[Document extract]
The Alert severity range is the same as Event
- 6: Critical
- 5: Major
- 4: Minor
- 3: Warning
- 2: Informational
- 1: Indeterminate
Alerts have state which can be Open, Clear, or Closed. Note that the Alert state can go from Clear back to Open if new related events arrive during the same time window.
Alerts Groups: An alert group is a group of two or more alerts that Cloud Pak for AIOps has correlated together because the underlying analytics have determined that these alerts belong together. Alerts can be added to an alert group because of one or more of these factors:
Correlation Type | Example |
---|---|
Scope-based correlation: the alerts occur on a user defined scope. | An administrator defines a ScopeID based on properties that define the scope for how alerts are grouped. Any alerts that match the scope and occur within a default time window are then automatically grouped together. An example would be where an alert storm occurs on the london145.acme.com server. All of the alerts in that storm will be grouped together as they match the alert.resource.location= london145.acme.com, and they occur within the default time window. These alerts are grouped into a scope-based subgroup. |
Temporal correlation: The system continually analyzes past alerts to determine which alerts tend to frequently co-occur. When these alerts occur together again, they are correlated. | A "Latency" alert on a server is regularly followed by a "Ping response time high" alert on that same server. These alerts are grouped into a temporal subgroup. |
Topological correlation: the alerts occur on resources within a predefined section of your network topology. | If there is a predefined section of the network that groups together a specific switch and all the nodes that depend on that switch, then any alerts occurring on that specific switch or the nodes connected to it are grouped together. These alerts are grouped into a topological subgroup. |
Incidents: Incidents represent the context which is currently severely impacting IT Operations. This includes all alerts that are related to the incident ranked by probable cause and information about how the affected topology resources are related. The creation and evolution of incidents are informed by alerts. Incidents help build the understanding of the current situation and also can drive the remediation steps by suggesting runbooks that can help with the solution of the problem.

[What to produce]
Copy the alerts passage between "The Alert severity" and "same time window.", inclusive, putting "Unknown" wherever "Indeterminate" appears.

[Text and item location entries]
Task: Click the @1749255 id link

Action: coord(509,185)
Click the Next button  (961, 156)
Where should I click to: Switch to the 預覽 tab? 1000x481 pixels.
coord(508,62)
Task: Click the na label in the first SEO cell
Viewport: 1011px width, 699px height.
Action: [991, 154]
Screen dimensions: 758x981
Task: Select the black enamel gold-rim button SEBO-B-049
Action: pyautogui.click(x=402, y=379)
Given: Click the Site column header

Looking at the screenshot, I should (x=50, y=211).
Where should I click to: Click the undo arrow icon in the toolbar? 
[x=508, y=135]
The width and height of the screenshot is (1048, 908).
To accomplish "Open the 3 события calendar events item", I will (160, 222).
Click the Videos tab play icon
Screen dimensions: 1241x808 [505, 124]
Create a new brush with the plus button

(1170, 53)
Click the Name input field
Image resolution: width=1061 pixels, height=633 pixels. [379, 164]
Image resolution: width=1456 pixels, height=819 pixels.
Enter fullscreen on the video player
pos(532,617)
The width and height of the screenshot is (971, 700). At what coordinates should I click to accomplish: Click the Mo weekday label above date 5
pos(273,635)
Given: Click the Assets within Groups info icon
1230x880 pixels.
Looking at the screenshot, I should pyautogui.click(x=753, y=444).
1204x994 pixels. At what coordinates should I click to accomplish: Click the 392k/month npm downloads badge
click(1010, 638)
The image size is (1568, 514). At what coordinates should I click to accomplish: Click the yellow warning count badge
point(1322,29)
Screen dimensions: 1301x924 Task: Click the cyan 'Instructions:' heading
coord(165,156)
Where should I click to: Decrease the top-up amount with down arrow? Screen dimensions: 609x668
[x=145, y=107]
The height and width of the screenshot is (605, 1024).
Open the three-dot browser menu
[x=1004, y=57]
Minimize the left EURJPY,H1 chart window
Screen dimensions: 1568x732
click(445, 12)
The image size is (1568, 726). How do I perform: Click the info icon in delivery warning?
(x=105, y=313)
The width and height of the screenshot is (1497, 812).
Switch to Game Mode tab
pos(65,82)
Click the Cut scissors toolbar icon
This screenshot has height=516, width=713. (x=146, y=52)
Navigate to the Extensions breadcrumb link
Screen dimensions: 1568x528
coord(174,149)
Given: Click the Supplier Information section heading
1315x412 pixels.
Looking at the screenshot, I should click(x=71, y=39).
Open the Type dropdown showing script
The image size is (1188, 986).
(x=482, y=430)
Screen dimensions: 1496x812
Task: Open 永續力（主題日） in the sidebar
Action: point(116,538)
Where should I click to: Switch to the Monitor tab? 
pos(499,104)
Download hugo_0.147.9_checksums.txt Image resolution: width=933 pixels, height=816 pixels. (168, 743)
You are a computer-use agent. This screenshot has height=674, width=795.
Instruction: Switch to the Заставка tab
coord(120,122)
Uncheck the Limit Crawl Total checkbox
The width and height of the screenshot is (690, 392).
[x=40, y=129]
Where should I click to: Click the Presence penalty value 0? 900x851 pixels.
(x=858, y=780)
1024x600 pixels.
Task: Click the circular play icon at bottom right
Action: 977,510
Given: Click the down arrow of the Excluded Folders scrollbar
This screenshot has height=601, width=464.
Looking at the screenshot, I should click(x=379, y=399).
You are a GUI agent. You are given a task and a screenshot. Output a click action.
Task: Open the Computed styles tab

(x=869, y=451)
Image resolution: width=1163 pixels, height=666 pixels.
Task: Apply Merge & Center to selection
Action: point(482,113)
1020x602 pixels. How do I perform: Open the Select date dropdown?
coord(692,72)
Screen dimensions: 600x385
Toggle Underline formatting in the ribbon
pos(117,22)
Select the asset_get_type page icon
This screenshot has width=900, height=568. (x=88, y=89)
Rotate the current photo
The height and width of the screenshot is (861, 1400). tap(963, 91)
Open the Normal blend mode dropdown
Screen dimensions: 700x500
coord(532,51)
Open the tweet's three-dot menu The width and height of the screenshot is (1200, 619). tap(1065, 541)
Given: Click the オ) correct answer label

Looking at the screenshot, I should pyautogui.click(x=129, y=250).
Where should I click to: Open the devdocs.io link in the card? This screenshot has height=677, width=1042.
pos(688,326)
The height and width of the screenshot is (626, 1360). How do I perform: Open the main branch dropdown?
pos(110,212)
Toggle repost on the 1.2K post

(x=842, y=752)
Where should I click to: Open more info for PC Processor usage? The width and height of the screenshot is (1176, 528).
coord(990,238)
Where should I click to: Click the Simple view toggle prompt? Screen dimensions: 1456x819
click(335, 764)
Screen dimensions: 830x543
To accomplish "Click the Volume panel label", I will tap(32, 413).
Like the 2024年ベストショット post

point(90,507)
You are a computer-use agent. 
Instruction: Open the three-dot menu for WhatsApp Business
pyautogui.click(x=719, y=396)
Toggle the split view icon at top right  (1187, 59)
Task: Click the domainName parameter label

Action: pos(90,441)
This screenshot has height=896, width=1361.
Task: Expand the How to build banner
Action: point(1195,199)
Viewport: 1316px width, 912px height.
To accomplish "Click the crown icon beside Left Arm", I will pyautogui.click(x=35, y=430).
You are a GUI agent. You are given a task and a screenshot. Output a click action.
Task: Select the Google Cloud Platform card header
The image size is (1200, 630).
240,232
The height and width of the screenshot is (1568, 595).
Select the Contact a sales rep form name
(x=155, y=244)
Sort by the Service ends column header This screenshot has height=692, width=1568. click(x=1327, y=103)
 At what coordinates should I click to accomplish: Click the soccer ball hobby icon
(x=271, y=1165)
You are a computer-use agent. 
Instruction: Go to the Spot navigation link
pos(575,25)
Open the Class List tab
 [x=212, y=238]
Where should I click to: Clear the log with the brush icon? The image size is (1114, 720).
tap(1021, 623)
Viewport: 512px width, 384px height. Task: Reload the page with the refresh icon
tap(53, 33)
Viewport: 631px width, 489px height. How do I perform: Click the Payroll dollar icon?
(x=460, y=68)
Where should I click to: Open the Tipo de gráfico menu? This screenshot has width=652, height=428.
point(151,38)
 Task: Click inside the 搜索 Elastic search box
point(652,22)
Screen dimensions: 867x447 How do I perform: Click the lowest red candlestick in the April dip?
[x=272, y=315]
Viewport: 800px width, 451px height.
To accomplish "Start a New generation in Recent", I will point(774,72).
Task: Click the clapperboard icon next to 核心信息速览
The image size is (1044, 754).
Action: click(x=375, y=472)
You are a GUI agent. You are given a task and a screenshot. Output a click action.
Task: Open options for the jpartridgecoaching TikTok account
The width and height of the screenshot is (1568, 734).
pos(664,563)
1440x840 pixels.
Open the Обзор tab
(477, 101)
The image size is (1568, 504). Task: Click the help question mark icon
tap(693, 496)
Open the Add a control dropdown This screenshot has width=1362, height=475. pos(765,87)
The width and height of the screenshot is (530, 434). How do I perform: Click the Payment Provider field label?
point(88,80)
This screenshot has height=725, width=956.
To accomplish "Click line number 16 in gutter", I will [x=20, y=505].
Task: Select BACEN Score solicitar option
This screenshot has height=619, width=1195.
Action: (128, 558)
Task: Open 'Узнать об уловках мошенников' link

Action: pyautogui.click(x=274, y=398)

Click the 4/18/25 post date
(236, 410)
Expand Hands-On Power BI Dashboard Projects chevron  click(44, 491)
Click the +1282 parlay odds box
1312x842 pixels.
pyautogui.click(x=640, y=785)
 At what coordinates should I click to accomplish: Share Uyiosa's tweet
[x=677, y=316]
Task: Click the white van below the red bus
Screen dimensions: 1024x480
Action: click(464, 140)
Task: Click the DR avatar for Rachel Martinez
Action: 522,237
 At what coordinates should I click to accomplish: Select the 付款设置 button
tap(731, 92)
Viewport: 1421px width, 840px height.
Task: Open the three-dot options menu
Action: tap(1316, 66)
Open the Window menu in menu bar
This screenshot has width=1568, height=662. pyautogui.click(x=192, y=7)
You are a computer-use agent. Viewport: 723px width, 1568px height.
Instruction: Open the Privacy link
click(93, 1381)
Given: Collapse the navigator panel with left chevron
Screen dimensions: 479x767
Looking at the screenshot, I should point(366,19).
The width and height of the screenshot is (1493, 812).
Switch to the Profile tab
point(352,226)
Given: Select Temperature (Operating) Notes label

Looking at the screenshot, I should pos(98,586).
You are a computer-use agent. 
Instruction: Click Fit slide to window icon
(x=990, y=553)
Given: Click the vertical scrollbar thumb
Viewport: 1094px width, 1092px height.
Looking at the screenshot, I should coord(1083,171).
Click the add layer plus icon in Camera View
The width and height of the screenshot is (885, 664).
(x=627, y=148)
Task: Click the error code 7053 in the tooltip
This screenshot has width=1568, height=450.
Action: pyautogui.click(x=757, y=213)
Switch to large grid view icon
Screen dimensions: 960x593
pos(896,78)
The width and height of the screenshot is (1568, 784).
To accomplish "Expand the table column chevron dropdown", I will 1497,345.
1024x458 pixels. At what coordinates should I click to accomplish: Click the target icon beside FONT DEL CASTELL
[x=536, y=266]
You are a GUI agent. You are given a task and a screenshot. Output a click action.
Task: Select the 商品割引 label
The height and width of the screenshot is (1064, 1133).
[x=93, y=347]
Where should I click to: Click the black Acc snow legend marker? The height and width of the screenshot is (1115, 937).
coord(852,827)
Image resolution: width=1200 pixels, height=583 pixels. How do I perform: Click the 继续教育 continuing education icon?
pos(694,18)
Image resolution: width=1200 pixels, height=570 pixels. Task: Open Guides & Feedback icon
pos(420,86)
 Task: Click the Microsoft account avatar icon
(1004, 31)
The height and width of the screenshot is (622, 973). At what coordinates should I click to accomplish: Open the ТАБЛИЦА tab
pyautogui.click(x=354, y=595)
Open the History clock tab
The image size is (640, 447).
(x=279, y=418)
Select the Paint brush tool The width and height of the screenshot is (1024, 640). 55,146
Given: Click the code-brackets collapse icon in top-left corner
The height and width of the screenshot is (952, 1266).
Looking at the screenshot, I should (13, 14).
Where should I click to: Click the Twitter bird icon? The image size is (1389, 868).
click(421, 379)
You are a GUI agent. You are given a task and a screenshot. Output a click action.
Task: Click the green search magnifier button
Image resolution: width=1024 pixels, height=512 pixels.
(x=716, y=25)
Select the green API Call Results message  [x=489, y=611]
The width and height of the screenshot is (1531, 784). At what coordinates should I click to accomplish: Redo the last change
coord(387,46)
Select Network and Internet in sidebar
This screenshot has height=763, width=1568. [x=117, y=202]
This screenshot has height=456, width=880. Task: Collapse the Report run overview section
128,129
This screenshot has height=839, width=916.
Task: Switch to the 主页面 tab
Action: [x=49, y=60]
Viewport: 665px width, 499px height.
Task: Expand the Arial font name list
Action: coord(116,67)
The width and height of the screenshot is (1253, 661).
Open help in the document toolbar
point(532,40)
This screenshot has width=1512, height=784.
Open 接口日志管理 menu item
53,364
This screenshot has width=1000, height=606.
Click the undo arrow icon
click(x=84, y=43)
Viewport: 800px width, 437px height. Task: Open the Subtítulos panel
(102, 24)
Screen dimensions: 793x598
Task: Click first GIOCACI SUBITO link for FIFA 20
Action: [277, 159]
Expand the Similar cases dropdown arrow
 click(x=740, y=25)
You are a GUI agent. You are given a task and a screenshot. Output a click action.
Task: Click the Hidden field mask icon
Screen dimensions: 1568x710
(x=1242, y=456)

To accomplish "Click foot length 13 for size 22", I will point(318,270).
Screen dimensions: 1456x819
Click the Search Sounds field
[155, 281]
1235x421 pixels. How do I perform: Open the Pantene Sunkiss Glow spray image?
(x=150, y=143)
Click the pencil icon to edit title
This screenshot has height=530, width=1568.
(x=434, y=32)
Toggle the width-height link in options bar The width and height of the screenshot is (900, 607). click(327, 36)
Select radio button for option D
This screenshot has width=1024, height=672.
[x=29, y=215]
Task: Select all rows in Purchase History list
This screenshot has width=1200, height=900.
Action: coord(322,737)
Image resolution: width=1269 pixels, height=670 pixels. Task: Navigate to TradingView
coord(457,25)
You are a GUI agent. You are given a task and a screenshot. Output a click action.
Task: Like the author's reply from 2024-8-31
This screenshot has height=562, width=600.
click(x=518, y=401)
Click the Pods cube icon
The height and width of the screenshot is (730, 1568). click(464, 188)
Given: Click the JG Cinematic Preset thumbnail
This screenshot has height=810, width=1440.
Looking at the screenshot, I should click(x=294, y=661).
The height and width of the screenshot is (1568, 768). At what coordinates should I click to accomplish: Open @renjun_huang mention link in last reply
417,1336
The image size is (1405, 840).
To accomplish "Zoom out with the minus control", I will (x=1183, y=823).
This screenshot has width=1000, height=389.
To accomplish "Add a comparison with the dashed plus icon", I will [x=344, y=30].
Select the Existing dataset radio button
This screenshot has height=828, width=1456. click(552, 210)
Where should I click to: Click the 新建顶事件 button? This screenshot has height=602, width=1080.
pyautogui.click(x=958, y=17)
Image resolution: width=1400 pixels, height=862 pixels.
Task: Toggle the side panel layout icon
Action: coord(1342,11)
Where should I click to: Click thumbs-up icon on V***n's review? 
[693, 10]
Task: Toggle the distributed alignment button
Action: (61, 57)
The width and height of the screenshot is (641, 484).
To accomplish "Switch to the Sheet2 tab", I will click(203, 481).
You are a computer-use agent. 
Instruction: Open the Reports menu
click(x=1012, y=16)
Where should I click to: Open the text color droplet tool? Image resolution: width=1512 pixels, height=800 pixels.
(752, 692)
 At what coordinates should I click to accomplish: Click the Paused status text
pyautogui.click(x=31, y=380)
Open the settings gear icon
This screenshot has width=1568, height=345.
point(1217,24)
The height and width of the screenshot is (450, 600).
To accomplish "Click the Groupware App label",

[Problem solution]
The Alert severity range is the same as Event
- 6: Critical
- 5: Major
- 4: Minor
- 3: Warning
- 2: Informational
- 1: Unknown
Alerts have state which can be Open, Clear, or Closed. Note that the Alert state can go from Clear back to Open if new related events arrive during the same time window.